# MATERIAL:
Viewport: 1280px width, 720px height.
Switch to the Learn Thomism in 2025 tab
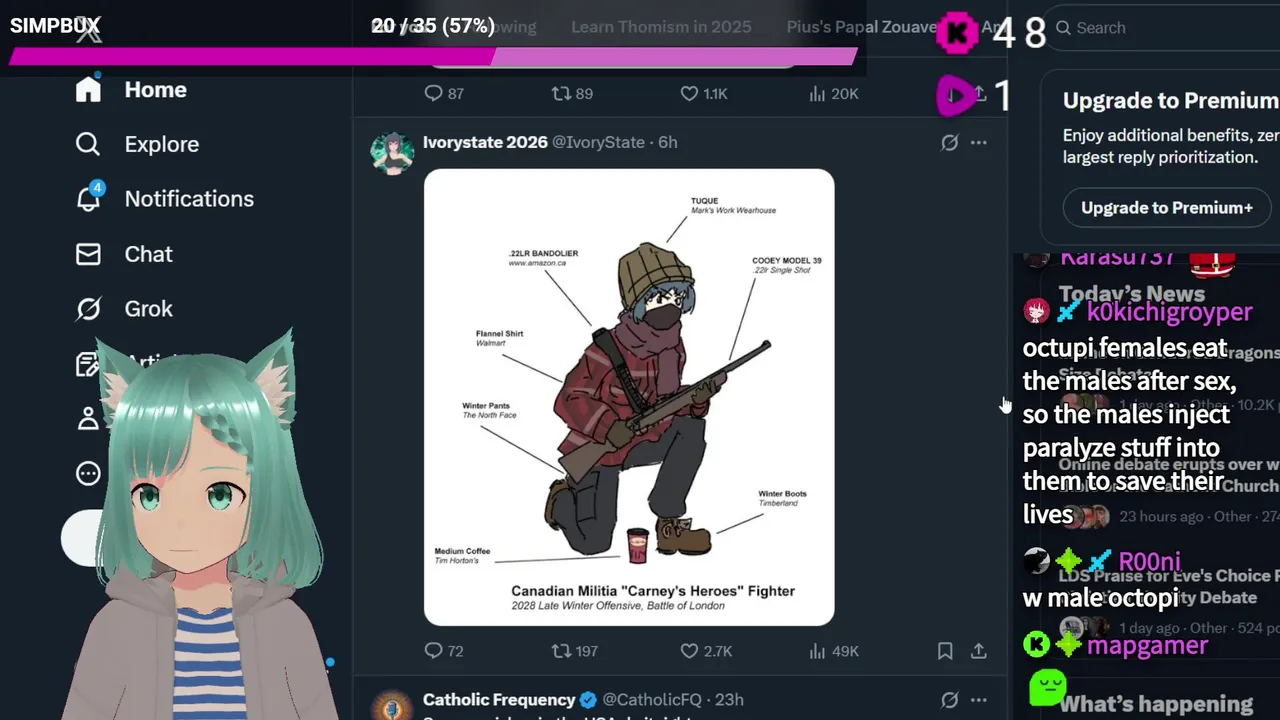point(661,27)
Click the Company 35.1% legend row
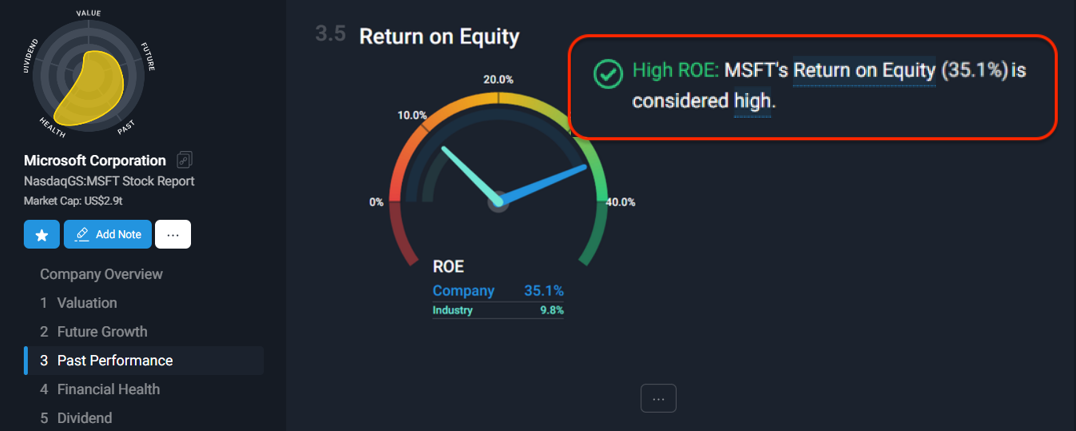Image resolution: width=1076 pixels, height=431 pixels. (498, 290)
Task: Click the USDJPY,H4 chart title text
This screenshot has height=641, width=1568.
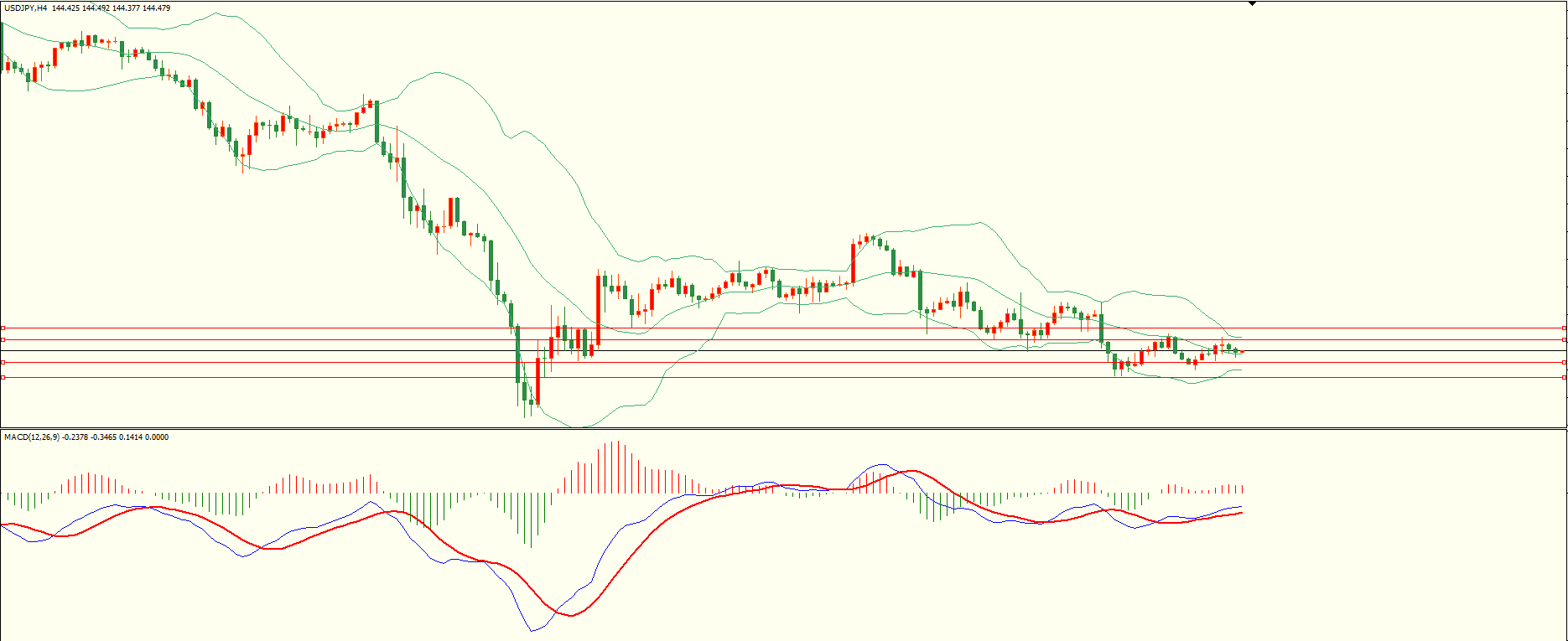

# EXERCISE OBJECTIVE:
Can you rewrite the listing above so that each "Click" becomes "Select" and nothing else changes, leaving out the pictures?

# TASK SOLUTION:
Viewport: 1280px width, 720px height.
Switch to the Learn Thomism in 2025 tab
point(661,27)
Select the Company 35.1% legend row
Image resolution: width=1076 pixels, height=431 pixels. (498, 290)
Task: Select the USDJPY,H4 chart title text
This screenshot has height=641, width=1568.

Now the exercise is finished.